The current church was rebuilt in 1845 and completed in 1848, after plans by the architect Pierre Bossan who also made plans for the basilica of Fourviere. Abandoned between the late 1970s and 1989, the church was later assigned by Cardinal Albert Decourtray to the Priestly Fraternity of St. Peter under the Motu proprio Ecclesia Dei, which granted the practice of liturgical books of 1962 in Latin.

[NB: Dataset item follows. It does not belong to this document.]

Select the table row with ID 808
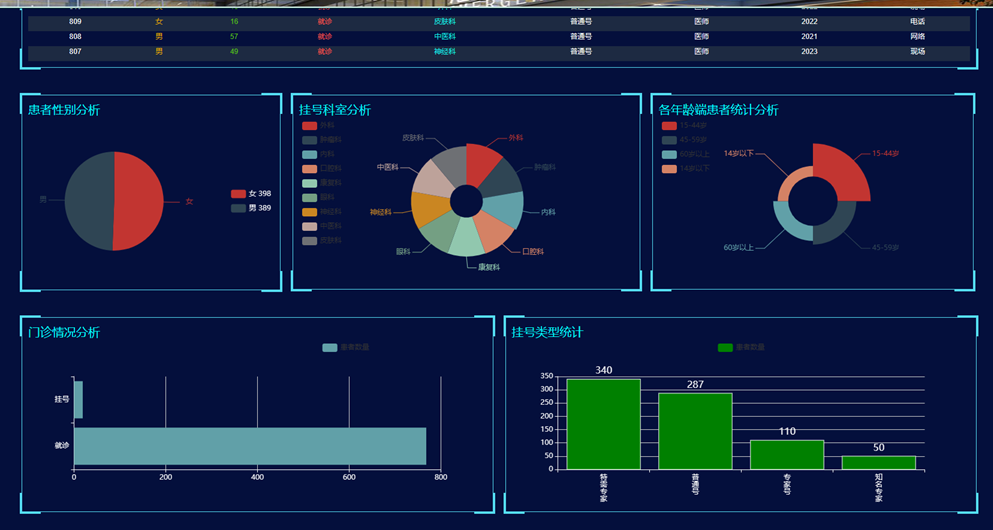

The community was given by Cardinal Philippe Barbarin to three priests from the Fraternity of St. Peter, who joined the diocese. On 25 August 2007, Cardinal Barbarin signed the incardination of three of the five priests who served the church. Also in 2007, after repairs to the exterior of the church and adjoining spaces, the inauguration took place in the presence of Cardinal Barbarin and Senator-Mayor of Lyon Gérard Collomb.

==Architecture==
The church was rebuilt in neogothic style. Architect Pierre Bossan, who also made the furniture, later deemed his work on this church as a "youthful mistake". The sculpture on the facade was made by Charles Dufraine and stained glasses are the artwork of Maréchal de Metz. The building is classified as monument historique.

The tower has a height of 67 meters. A polychrome wooden altarpiece of the sixteenth century shows the coronation of the Virgin.